Google has also given him the opportunity to create a resource group for the company’s Asian employees, something that has extended to providing mentorship to some of the employees. “We talk a lot in the group about how do you advance if you’re on the quieter side, particularly the Asians that are expats,” Chow said. “How do you work toward what your strength is? We always say that you can lead in a lot of ways. If you’re a data person, you lead with data. If you’re more introverted, you do better with sending emails, or other kinds of asynchronous communication.” He has also encouraged members of the group to think about how a community is a shared resource—a place where you should put in as much as you hope to get out of it.
Winters, his chief of staff, said Chow has used his status at the company to advocate for changes that are personally meaningful to him. “I think he’s tried to use a lot of his influence to say, What is the right thing here? And I think he got really energized by the impact and by the work.”
In May, the annual Google I/O event was dominated by a single topic: artificial intelligence. During his presentation, Pichai, the Google CEO, used the phrase “AI” so many times that a video of all the times he said it later made the rounds on social media.
Pichai’s fixation with AI was in response to ChatGPT, the generative AI service that exploded onto the internet last November.
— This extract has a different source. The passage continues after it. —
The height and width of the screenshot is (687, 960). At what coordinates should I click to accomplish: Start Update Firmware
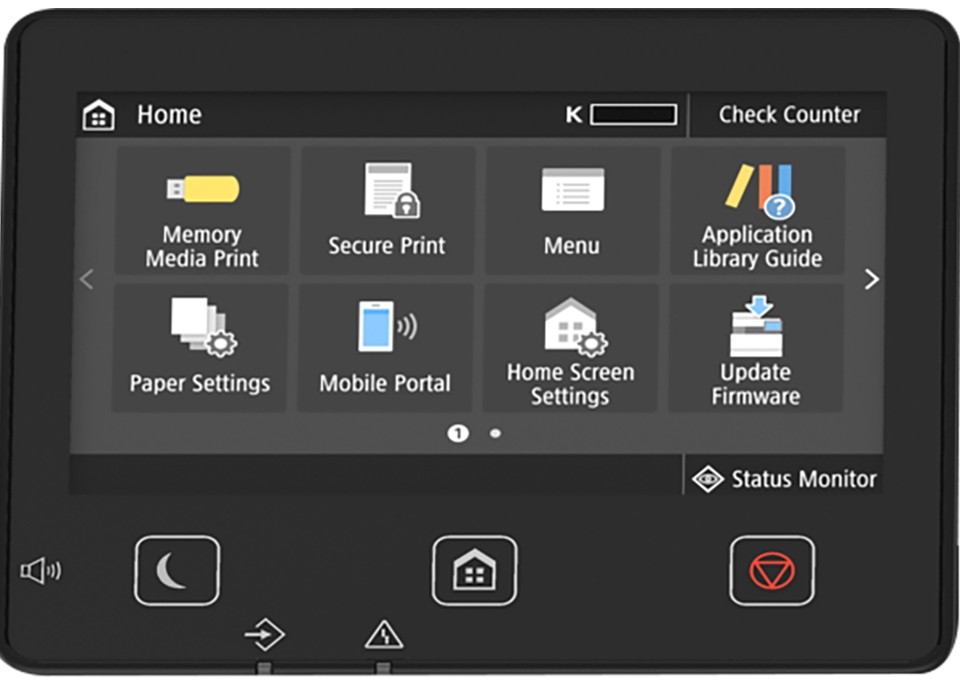[755, 348]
Generative AI is an artificial intelligence that is capable of responding to user queries in a way that convincingly mimics human language. With some fine-tuning, ChatGPT can craft a reasonable approximation of a cover letter, or even a basic college essay. Its release prompted debates about the future of art, writing, teaching, and many, many other endeavors. Was the program going to save us the trouble of menial tasks, or would it kill the Great American Novel? Whatever the answers, one thing was clear: Generative AI was going to be a transformative engine for change.
At the Google I/O event, the company released the first public version of its answer to ChatGPT, a program called Bard. The competition may have had a head start, but Pichai blitzed through a long list of reasons that, he insisted, Bard is the superior product. The event was the glittering show it always is, with a DJ, flashy new product demos, and an array of company execs showing off Google’s impressive work. Behind it all, as always, was Chow. The event was built around generative AI this time. Next year it will likely be something else. “There’s not an advancement to mankind that has happened in the last fifteen to twenty years that didn’t involve Google,” Chow said. Don’t believe him? Just try to get through a week without using a Google product. The company’s core mission continues to be to help people, Chow said, whether that’s through video chatting during a pandemic, researching cancer treatments, or maybe, someday, going to Mars. “There is always,” he said, “going to be a new technology that’s going to help people do more, you know?”